Does anyone familiar with this system know what the test equipment for the TAS6xx looks like and what it actually does? Almost nobody seems to have this equipment.

Administrator
Shoreham EGKA, United Kingdom

I wonder if you are experiencing some sort of Fresnel effect? (As opposed to just a plain reflection/ diffraction issue).

I think swapping the antennas would be a good plan!

United Kingdom

My theory is that the TAS antenna is shielded by a combination of the curvature of the roof and the fat blob at the base of the COM1/NAV1/GPS antenna.

Unfortunately, over the past few years, nobody has been able to offer a credible input on this; one based on actual experience. Kyp’s input above proves it is not the curvature of the roof alone that’s doing it.

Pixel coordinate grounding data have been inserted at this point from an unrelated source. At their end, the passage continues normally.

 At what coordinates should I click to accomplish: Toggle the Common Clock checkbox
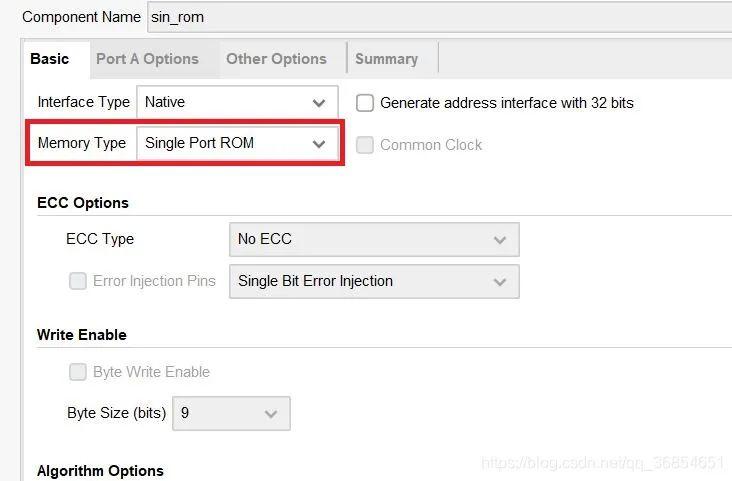point(366,145)
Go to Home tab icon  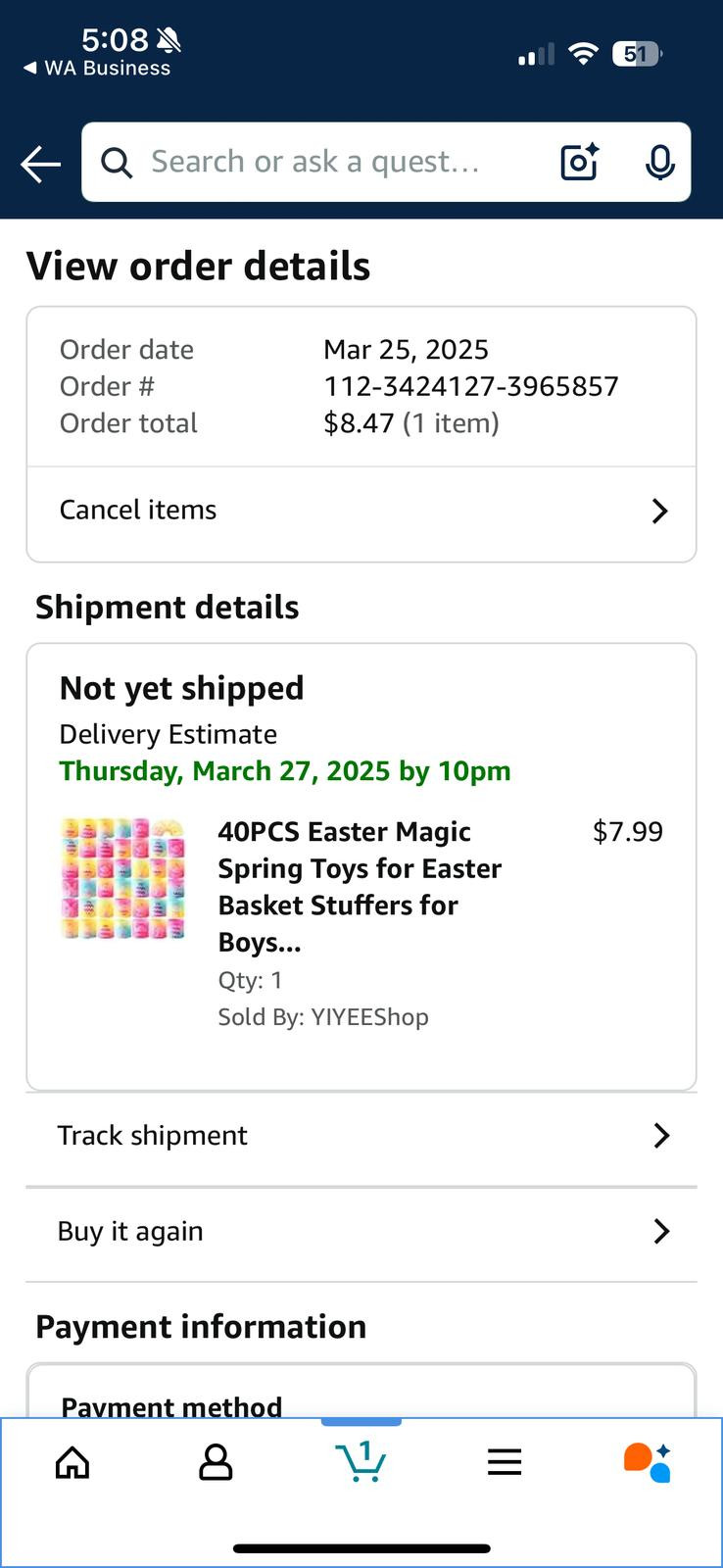click(72, 1463)
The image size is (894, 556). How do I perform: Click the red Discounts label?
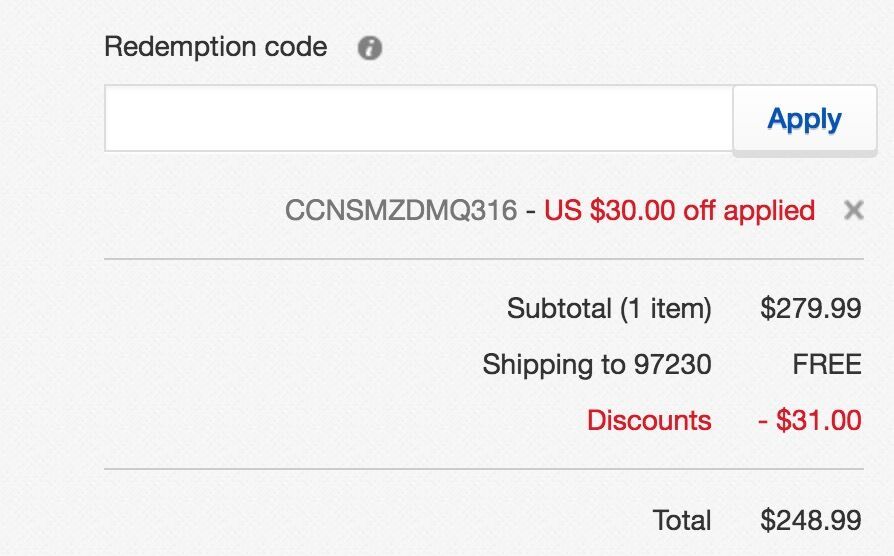[x=649, y=420]
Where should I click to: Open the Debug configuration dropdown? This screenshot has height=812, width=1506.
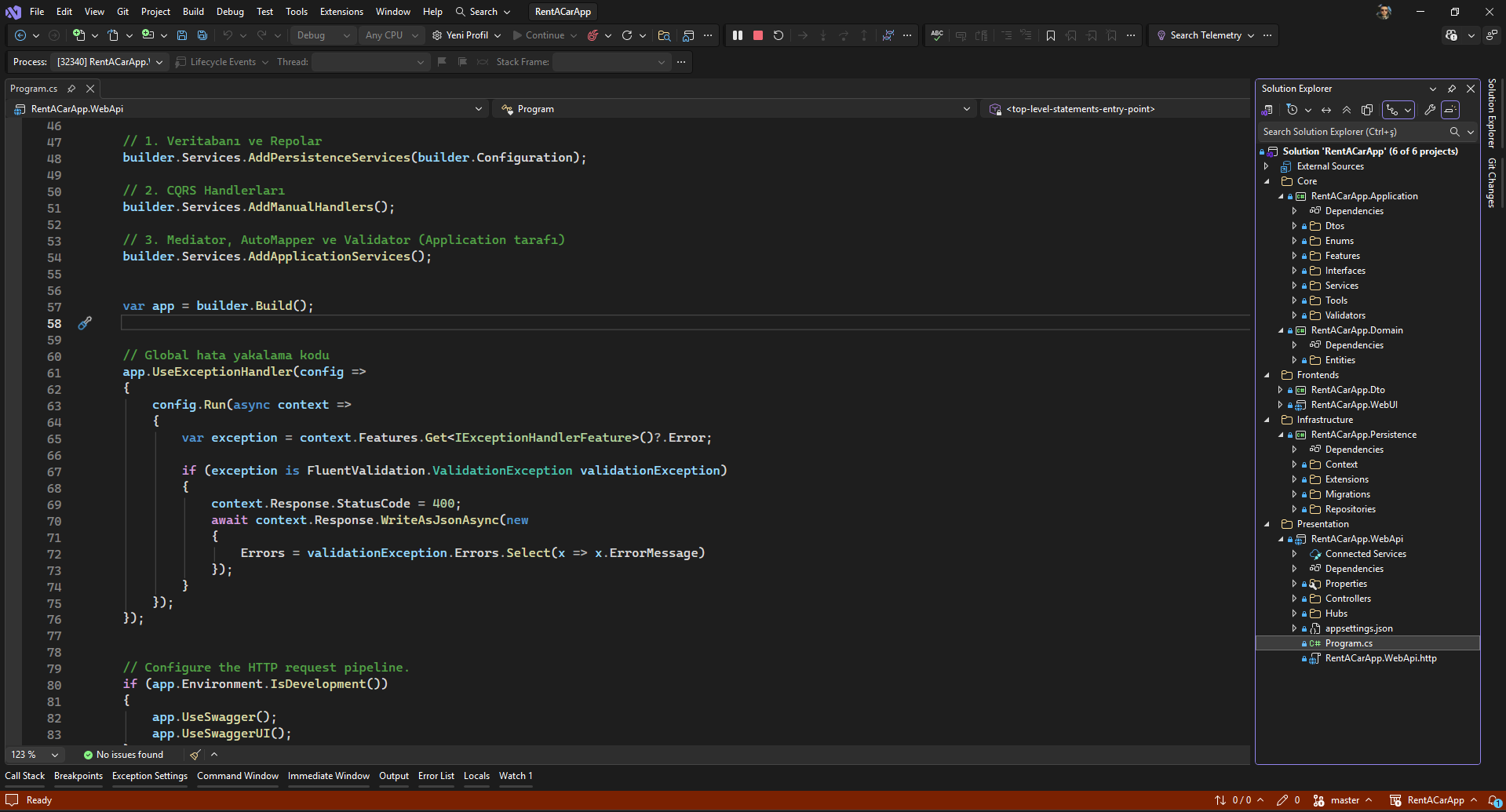[323, 35]
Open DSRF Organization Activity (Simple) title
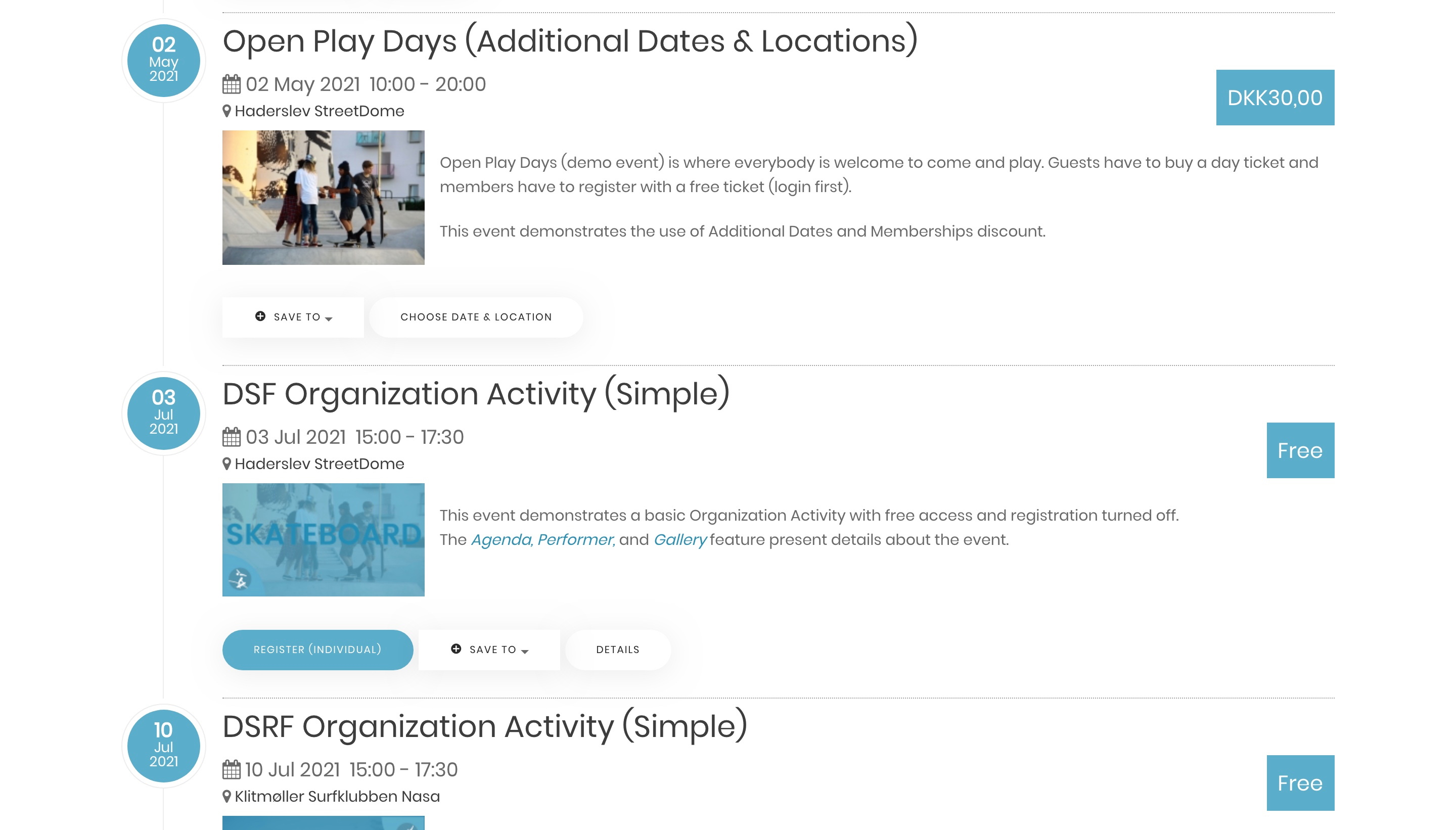The height and width of the screenshot is (830, 1456). (484, 726)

I don’t think it is a faulty TAS box because I get the full 15nm range on all other bearings. Especially from known-good transponder installations i.e. small and large jets.

The Annual is next week and we will find out if there is enough spare cable going to that TAS antenna to enable it being moved. I think there is; there is a sizeable coil of the stuff in the rear cavity of the plane. If not, we will have to replace all four cables which will be a big job.

I’ve merged several near-identical TAS6xx threads. Near the start of this new thread there are some interesting posts regarding how the directional resolution probably works (although nobody seems to actually know).

Incidentally I don’t understand why all four antenna cables have to be the same length. Surely the two going to the top antenna must be identical and the two going to the bottom antenna must be identical. If all four had to be identical then there would necessarily be an additional requirement for the two antennae to be vertically one above the other, precisely, which there isn’t.